Why does a file sometimes double in size? Sometimes, I’ll be working with a
file that is say, 25 MB in size. I will add say maybe 2.5 MB of text and
photos. When I save this file to my hard drive or external drive or thumb
drive, the file size sometimes doubles up. So instead of being something like
27.5 MB, in other words, the sum of the two original sizes, it jumps to 55 MB.
This happens very infrequently, but it’s a pain when it does. What am I doing
wrong? And how can I correct a file that this has happened to?
In this excerpt from
Answercast #60, I look at the most common reason for files to be larger than
expected after adding new data.
Become a Patron of Ask Leo! and go ad-free!
Files doubling in size
You’re probably not doing anything wrong at all. It sounds to me like a
feature of the program that you’re using to edit the file. Now unfortunately, I
don’t know what that program is, but I’m going to use Microsoft Word as an
example.
How Save works
What some programs do (Microsoft Word being one of them) is that when you
save a file, they assume that is a time-consuming operation, so they make some
decisions in order to make that appear faster.
One of the decisions that they might make is to rather than overwrite the original file;
-
They may just write a second copy at the end of wherever they happen to leave it;
-
Or they might only write a few changes in a different place;
-
Or they might write some of the files, some of the changes, in one place and
leave the deleted portions alone, just mark them as being deleted, and then
continue to append new data to the end of the file.
As you can imagine, it can get quite complex.
Similar to defragmentation
If this kind of thing sounds familiar to you, it should.

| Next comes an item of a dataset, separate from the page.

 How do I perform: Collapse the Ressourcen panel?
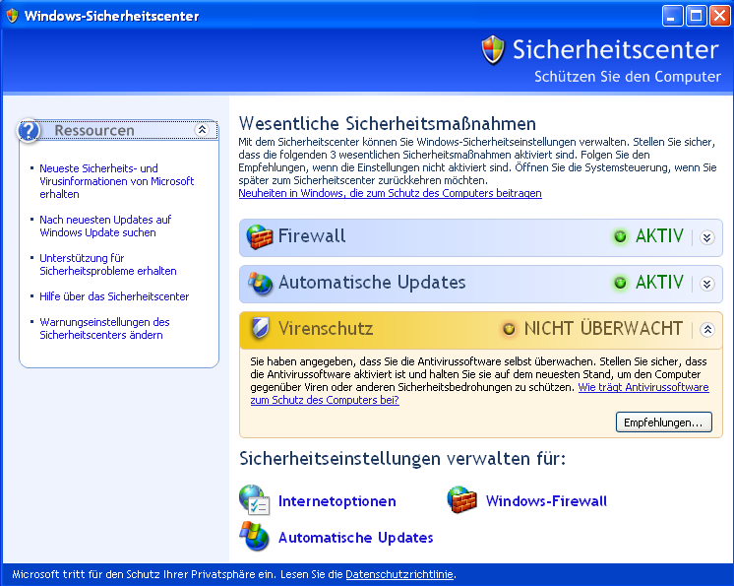pos(202,130)
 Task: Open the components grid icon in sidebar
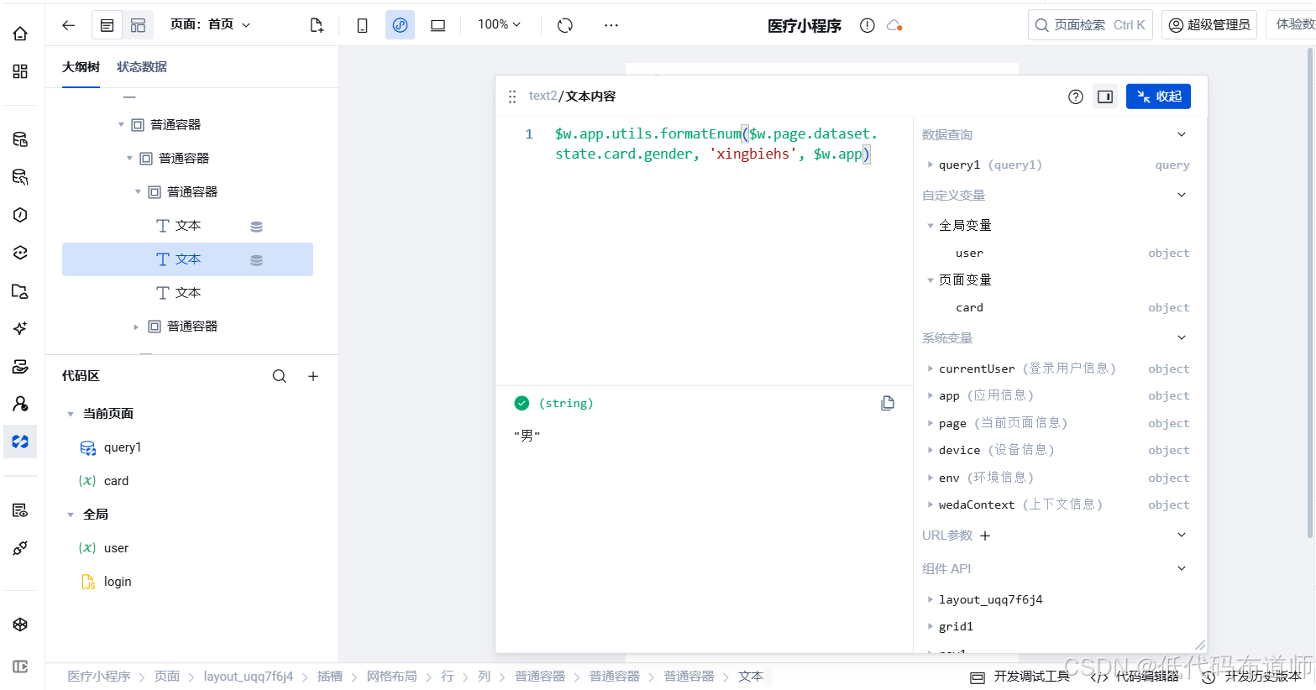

It’s very similar
to disk defragmentation.
In other words, when you delete a file, it doesn’t really get deleted. The
data is still there. The same kind of thing is true for some of these programs
in the way that they save their data. They may not delete the original copy of
the file; they may just write a new one at the end of the actual physical file.
Like I said, it gets kind of complicated.
Turn off Fast Save
The good news is that the solution is usually very simple. The thing to look
for (at least in Microsoft Office programs) is something called Fast
Save; turn that off.
What Fast Save does is it does all of these magical things that may not
result in the most efficient copy of the file.

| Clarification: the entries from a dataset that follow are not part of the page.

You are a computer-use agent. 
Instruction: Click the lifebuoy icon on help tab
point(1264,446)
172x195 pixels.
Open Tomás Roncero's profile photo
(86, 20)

With Fast Save turned off, Word will go through the work of creating a
completely new version of the file that contains all of the changes you’ve
made in the correct order, in the correct place, and with only the content
that is currently in the file. It may take a little bit longer.

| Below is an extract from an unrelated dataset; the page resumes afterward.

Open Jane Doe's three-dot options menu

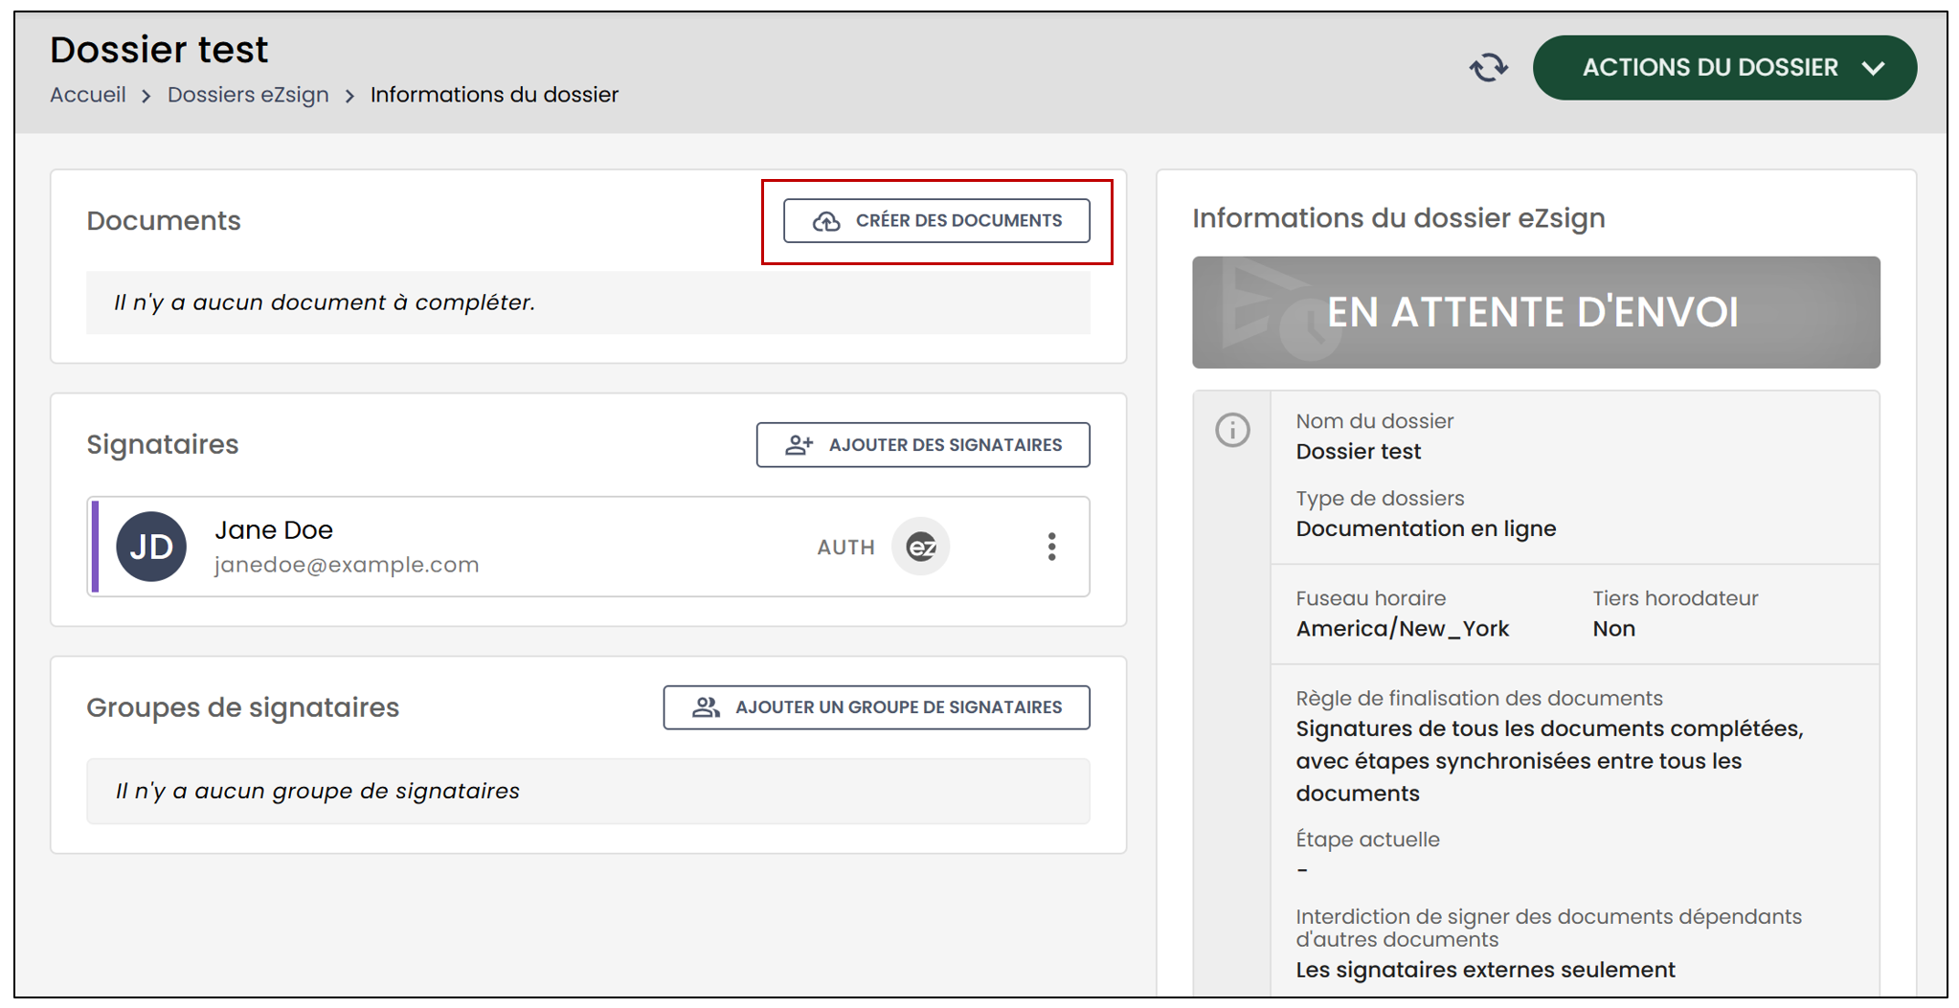coord(1051,547)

That’s the point. But the net result is you’ll get a file that has only the
things that are supposed to be in the file.
Practicality
Now, from an operational perspective (in other words, from just using this
stuff), it’s not like there’s other “stuff” in your file that you’re going to
see when you edit it or print it. It’s not. It’s purely a way of how the
information is stored on disk.
If you didn’t pay any attention to the file size, you would never know that this was going on – because when you’re editing the file, you would only see the file in the state from your last edit.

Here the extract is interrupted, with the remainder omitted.